> TO DO:
Among the lines below, a stretch begins at the one with "Click the scroll down arrow" and ends at the one with "The height and width of the screenshot is (647, 1568).". Repeat that stretch exactly, ends included.

[Records from a data collection]
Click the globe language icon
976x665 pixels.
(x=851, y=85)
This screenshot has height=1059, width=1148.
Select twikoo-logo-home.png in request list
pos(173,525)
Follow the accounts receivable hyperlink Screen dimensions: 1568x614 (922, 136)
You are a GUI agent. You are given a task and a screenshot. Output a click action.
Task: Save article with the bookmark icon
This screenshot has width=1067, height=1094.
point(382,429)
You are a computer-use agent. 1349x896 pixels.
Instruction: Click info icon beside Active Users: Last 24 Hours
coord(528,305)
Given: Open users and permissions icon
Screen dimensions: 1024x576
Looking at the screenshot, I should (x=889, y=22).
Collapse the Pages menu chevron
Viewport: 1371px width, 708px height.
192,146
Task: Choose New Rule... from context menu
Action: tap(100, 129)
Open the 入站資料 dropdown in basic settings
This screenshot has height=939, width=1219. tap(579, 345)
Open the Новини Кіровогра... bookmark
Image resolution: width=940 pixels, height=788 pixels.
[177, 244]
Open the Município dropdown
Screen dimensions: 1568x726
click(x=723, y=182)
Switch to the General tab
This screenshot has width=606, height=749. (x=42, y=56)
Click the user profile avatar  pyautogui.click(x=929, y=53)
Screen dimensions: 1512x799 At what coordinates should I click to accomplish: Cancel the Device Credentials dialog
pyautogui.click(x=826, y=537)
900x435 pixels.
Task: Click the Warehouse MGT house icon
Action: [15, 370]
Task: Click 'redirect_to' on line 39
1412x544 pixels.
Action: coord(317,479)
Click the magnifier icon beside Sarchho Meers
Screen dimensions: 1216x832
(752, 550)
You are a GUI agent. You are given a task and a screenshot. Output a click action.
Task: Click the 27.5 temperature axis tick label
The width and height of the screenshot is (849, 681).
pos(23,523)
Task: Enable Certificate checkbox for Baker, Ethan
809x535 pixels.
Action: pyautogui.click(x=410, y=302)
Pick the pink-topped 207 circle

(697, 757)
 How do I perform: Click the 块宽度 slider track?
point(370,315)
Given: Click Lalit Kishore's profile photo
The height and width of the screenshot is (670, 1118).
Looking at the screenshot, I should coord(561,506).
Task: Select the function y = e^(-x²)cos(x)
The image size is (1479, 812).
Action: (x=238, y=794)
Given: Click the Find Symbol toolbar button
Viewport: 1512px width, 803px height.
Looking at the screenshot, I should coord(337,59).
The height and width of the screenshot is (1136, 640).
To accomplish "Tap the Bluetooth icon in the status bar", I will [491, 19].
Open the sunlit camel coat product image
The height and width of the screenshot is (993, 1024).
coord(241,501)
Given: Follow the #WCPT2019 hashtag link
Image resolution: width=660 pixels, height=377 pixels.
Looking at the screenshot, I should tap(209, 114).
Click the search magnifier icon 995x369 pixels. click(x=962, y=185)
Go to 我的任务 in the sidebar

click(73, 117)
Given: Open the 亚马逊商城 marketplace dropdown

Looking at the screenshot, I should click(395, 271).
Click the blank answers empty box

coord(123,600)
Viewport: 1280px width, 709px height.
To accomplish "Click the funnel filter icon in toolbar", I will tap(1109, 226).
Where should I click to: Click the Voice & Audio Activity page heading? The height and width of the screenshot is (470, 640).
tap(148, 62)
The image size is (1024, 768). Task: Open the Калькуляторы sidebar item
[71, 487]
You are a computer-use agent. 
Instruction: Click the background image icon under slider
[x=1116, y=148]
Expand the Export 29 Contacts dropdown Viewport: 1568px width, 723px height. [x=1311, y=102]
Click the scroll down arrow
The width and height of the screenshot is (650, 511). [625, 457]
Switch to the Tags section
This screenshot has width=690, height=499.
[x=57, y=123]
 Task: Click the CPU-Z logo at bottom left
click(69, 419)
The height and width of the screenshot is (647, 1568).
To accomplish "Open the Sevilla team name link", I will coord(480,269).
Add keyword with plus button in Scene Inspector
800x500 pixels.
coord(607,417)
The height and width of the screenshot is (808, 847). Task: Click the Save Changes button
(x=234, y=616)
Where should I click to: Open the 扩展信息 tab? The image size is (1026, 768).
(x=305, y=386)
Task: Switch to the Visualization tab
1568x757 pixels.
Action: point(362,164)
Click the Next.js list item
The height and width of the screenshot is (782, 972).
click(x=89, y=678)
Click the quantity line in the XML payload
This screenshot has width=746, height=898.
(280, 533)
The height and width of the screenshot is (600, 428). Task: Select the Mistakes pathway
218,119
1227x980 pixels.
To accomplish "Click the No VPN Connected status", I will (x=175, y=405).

> TASK RESPONSE:
Click the scroll down arrow
The width and height of the screenshot is (650, 511). [625, 457]
Switch to the Tags section
This screenshot has width=690, height=499.
[x=57, y=123]
 Task: Click the CPU-Z logo at bottom left
click(69, 419)
The height and width of the screenshot is (647, 1568).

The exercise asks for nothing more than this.